Ablenkung unter der Decke

Diese Glosse erschien am 10. September 2011 unter der Rubrik „Moment mal“ im Hamburger Abendblatt

Von Uta Buhr

Diese Zahnarztpraxis ist eine Mischung aus Reisebüro und Zauberladen. An den Wänden prangen stimmungsvolle Fotos von nahen und fernen Urlaubszielen. Wer träumt sich an diesen trüben und regnerischen Sommertagen nicht gern an einen Strand im sonnigen Süden!

Selbst Kinder, die kurz zuvor noch angsterfüllt vor der Tür zur Praxis standen, bekommen leuchtende Augen. So hoch gestimmt öffnet jeder dem netten Zahnarzt bereitwillig den Mund.

Ehe der vor dem surrenden Bohrer wieder zuklappt, fordert er den Patienten auf: „Bitte einmal an die Decke schauen.“ Und jetzt hat der Mann im weißen Kittel leichtes Spiel.

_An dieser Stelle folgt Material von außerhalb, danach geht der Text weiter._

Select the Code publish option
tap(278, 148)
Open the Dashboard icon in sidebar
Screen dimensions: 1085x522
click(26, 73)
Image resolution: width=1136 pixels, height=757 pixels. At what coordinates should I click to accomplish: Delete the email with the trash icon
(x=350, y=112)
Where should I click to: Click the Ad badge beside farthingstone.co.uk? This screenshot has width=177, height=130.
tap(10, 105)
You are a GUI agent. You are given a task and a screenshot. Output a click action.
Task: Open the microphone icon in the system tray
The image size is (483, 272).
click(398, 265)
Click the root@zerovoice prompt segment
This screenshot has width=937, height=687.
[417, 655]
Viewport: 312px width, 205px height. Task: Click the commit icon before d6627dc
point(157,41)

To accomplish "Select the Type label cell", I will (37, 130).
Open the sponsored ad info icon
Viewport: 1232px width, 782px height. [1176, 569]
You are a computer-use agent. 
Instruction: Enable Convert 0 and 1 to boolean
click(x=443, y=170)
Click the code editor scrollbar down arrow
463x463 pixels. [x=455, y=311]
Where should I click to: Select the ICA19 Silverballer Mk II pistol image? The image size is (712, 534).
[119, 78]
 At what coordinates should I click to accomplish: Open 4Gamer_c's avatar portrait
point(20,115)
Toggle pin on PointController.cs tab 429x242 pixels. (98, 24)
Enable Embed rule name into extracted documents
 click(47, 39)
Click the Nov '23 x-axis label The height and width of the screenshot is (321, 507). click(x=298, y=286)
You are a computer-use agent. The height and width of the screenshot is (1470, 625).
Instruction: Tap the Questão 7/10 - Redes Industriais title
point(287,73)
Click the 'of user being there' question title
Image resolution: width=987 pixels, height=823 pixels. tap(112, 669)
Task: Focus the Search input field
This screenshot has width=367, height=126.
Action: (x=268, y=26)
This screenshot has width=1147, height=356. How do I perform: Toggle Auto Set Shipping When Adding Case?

Denn der Faszination des riesigen Posters da oben kann sich nun wirklich keiner entziehen.

Da kreuzen Wikingerschiffe auf azurblauen Meereswellen, blitzen die Schwerter bärtiger Mannen in der Sonne. Den feinen weißen Sandstrand in der Ferne meint man unter den Füßen zu spüren…

„Sie können den Mund jetzt wieder schließen.“ Die Stimme kommt von ganz weit her und reißt mich aus einem herrlichen Traum. „Nächstes Mal behandele ich Sie in Raum 2. Da gibt es ein ganz besonders schönes Deckengemälde“, schmunzelt der Arzt. Ob Sie es nun glauben oder nicht: Ich freue mich schon heute auf meinen nächsten Termin Anfang Oktober.